• **Work item**:
Extract the first line through the line containing "浙江 (113, 1492)" from the listing below, exactly as written.

• **Input**:
--------------------------------------------------

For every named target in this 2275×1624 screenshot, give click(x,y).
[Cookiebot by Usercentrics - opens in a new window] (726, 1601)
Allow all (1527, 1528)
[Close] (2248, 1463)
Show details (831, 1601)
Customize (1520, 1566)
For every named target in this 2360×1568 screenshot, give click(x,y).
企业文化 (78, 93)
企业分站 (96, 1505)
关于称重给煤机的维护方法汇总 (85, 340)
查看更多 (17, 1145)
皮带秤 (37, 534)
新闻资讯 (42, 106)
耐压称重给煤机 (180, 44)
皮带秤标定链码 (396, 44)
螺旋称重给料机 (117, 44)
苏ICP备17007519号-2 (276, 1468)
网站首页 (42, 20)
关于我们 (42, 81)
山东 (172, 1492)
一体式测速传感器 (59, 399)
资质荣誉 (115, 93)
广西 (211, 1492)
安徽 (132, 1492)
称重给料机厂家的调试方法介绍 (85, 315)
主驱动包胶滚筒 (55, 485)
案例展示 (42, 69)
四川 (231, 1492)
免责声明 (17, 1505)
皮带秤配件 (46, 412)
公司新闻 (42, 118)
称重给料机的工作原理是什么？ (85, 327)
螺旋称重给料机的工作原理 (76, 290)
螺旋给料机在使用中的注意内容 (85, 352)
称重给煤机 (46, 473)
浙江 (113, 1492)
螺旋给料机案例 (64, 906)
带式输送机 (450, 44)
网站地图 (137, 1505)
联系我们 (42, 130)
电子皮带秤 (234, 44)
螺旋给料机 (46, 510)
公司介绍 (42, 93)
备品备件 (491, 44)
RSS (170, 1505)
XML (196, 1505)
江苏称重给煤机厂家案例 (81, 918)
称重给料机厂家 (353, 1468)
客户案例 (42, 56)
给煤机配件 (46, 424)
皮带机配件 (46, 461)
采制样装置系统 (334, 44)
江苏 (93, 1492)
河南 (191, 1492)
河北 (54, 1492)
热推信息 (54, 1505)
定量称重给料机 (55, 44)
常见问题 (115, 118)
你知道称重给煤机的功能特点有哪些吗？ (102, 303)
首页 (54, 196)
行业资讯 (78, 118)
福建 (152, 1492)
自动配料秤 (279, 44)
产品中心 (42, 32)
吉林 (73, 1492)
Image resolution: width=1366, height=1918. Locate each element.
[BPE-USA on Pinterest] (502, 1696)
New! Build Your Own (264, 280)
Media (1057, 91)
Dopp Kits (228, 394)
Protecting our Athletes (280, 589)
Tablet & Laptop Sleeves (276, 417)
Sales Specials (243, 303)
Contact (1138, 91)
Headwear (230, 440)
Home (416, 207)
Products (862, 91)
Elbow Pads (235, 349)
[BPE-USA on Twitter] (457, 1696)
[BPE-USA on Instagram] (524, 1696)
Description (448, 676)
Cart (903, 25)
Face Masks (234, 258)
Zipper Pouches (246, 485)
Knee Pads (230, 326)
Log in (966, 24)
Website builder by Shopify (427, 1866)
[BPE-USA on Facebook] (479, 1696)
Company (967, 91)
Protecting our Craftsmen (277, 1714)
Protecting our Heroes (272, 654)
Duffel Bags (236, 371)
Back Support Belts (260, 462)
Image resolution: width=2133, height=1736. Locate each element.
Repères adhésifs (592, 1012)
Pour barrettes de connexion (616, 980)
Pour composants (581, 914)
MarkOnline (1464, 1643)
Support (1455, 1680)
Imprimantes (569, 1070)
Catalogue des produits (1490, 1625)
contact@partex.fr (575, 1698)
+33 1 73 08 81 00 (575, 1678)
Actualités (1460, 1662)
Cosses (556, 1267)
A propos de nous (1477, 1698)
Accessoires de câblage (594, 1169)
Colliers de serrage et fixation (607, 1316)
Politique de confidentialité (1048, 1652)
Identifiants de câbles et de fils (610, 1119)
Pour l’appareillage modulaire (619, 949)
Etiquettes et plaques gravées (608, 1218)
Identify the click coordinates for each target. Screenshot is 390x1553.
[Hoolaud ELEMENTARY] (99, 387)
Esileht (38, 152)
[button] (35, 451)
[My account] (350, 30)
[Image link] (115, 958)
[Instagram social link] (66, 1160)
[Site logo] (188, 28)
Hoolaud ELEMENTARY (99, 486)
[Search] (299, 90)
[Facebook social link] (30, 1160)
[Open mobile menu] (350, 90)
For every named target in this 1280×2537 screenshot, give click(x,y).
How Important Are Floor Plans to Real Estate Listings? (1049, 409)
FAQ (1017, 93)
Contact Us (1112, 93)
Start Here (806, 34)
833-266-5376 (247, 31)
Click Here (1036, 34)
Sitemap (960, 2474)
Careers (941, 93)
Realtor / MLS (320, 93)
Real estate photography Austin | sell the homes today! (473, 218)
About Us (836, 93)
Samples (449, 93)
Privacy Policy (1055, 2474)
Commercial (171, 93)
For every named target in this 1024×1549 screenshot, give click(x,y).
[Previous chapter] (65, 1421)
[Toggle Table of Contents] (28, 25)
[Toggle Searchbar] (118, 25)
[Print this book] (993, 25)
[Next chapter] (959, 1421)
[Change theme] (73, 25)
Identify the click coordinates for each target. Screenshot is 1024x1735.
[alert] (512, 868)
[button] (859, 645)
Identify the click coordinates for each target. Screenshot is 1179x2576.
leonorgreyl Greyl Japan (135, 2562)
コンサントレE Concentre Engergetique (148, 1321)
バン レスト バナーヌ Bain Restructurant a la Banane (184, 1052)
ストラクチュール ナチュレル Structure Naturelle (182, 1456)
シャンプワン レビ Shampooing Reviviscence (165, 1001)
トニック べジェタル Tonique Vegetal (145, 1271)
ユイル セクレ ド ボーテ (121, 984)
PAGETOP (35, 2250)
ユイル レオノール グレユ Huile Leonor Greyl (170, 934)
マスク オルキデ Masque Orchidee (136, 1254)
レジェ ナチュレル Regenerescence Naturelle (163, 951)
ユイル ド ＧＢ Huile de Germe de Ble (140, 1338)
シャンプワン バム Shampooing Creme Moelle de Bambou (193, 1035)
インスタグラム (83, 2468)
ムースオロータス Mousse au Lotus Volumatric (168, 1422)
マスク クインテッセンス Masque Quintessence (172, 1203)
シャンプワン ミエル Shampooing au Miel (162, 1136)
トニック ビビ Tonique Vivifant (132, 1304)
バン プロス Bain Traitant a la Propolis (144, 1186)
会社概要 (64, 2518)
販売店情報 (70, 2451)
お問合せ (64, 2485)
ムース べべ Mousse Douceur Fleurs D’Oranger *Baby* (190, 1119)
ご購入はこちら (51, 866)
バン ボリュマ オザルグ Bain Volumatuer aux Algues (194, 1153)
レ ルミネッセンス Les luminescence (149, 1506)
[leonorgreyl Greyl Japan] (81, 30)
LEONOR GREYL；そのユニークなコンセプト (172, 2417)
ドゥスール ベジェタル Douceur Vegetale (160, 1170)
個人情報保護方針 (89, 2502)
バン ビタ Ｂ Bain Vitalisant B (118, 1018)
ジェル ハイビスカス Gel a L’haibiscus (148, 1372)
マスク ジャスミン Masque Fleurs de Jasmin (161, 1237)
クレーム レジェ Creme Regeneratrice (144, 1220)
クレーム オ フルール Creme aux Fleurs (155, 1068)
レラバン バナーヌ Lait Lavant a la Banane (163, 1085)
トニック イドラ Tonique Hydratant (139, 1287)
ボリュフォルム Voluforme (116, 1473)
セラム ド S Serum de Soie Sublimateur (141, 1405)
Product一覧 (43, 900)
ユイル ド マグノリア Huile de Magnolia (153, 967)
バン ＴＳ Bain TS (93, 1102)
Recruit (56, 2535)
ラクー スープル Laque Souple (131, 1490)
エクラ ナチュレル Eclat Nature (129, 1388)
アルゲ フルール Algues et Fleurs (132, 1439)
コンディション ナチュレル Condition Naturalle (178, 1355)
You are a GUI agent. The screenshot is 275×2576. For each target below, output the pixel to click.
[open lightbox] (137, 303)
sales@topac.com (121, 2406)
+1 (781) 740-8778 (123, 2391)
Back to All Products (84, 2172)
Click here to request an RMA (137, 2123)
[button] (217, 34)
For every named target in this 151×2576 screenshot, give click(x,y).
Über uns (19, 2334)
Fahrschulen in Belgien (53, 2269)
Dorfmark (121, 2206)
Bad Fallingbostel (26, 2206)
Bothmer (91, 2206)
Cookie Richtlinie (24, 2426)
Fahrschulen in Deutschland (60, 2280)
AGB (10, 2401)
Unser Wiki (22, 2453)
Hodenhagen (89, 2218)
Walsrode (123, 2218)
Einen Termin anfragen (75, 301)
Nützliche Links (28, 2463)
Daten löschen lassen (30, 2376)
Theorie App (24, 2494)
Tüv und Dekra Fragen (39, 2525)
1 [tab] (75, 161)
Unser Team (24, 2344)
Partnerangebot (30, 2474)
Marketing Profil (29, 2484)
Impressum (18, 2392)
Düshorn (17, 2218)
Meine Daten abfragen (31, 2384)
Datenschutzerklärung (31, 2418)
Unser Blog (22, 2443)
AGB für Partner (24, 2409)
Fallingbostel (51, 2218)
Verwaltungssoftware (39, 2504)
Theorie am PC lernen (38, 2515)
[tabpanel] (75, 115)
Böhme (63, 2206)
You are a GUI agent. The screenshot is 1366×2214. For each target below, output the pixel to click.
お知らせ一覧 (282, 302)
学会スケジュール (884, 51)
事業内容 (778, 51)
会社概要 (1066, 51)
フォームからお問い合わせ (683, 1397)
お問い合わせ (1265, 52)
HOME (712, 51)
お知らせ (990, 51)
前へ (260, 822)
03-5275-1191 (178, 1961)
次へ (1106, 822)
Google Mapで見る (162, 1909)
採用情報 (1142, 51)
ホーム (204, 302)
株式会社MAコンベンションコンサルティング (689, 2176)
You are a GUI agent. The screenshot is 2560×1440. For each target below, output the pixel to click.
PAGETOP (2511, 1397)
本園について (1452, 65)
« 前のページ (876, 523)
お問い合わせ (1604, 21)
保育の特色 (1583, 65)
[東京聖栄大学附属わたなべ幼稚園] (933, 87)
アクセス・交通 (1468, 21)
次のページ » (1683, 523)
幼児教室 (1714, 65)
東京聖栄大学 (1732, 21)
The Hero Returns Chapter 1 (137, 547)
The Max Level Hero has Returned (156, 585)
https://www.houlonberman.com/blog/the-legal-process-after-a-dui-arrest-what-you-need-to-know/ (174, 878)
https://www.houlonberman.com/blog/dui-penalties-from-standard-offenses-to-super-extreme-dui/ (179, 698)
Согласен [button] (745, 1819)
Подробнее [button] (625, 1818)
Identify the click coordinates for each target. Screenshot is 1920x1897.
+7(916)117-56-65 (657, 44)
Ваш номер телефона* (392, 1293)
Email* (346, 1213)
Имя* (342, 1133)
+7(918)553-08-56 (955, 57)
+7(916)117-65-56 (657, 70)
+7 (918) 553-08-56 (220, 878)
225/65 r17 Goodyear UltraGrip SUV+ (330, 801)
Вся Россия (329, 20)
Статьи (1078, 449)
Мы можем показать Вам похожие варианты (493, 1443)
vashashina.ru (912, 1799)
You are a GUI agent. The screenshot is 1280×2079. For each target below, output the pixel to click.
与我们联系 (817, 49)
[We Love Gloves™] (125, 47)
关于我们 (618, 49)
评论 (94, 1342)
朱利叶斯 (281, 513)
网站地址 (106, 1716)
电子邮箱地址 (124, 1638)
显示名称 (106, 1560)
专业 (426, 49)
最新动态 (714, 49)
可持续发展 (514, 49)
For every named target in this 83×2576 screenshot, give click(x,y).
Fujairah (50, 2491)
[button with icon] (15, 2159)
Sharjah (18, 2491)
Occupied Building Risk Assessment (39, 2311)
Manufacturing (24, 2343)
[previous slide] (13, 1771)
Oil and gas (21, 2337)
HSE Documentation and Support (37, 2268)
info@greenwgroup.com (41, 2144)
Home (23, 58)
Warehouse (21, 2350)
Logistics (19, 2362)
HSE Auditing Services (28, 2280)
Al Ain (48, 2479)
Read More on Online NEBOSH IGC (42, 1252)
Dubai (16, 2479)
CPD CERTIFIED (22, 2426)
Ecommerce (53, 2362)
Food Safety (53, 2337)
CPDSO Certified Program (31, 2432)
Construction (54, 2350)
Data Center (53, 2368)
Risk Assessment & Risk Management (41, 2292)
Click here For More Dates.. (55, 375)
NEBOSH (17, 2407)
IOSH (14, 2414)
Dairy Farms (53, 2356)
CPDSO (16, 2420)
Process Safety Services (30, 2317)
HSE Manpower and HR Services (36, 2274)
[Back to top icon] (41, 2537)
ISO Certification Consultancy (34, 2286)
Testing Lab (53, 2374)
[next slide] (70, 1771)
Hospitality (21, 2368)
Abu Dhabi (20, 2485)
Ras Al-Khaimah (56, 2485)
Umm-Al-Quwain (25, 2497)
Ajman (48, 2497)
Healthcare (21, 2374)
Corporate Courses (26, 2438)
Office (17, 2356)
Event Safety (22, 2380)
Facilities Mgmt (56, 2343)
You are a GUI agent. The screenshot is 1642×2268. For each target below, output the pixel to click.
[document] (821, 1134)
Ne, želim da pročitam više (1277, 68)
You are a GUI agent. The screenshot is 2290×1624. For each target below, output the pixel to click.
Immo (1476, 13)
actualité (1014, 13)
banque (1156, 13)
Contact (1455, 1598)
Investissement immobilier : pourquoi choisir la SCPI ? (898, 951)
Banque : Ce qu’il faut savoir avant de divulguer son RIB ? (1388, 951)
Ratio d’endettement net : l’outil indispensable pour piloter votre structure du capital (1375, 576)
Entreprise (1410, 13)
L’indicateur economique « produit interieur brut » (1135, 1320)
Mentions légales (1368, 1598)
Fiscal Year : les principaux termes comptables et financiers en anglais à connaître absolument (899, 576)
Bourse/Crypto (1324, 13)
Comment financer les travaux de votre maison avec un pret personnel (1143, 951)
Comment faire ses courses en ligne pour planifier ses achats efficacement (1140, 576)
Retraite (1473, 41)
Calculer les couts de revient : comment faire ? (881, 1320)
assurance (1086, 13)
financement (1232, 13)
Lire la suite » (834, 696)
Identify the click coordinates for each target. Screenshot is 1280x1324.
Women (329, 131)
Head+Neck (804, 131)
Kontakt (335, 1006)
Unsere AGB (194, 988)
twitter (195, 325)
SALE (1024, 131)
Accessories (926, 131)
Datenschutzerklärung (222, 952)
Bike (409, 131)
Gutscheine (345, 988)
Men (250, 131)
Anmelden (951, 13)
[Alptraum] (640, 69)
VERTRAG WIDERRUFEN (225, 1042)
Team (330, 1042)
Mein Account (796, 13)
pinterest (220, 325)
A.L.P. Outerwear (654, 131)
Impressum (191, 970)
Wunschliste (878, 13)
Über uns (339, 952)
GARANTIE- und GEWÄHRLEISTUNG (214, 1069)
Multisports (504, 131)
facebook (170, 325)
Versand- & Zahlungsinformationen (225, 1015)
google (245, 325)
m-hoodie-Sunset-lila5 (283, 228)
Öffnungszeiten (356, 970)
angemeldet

--------------------------------------------------

• **Answer for this exercise**:
For every named target in this 2275×1624 screenshot, give click(x,y).
[Cookiebot by Usercentrics - opens in a new window] (726, 1601)
Allow all (1527, 1528)
[Close] (2248, 1463)
Show details (831, 1601)
Customize (1520, 1566)
For every named target in this 2360×1568 screenshot, give click(x,y).
企业文化 (78, 93)
企业分站 (96, 1505)
关于称重给煤机的维护方法汇总 (85, 340)
查看更多 (17, 1145)
皮带秤 (37, 534)
新闻资讯 (42, 106)
耐压称重给煤机 (180, 44)
皮带秤标定链码 (396, 44)
螺旋称重给料机 (117, 44)
苏ICP备17007519号-2 (276, 1468)
网站首页 (42, 20)
关于我们 (42, 81)
山东 (172, 1492)
一体式测速传感器 (59, 399)
资质荣誉 (115, 93)
广西 (211, 1492)
安徽 (132, 1492)
称重给料机厂家的调试方法介绍 (85, 315)
主驱动包胶滚筒 (55, 485)
案例展示 (42, 69)
四川 (231, 1492)
免责声明 (17, 1505)
皮带秤配件 (46, 412)
公司新闻 (42, 118)
称重给料机的工作原理是什么？ (85, 327)
螺旋称重给料机的工作原理 (76, 290)
螺旋给料机在使用中的注意内容 (85, 352)
称重给煤机 (46, 473)
浙江 (113, 1492)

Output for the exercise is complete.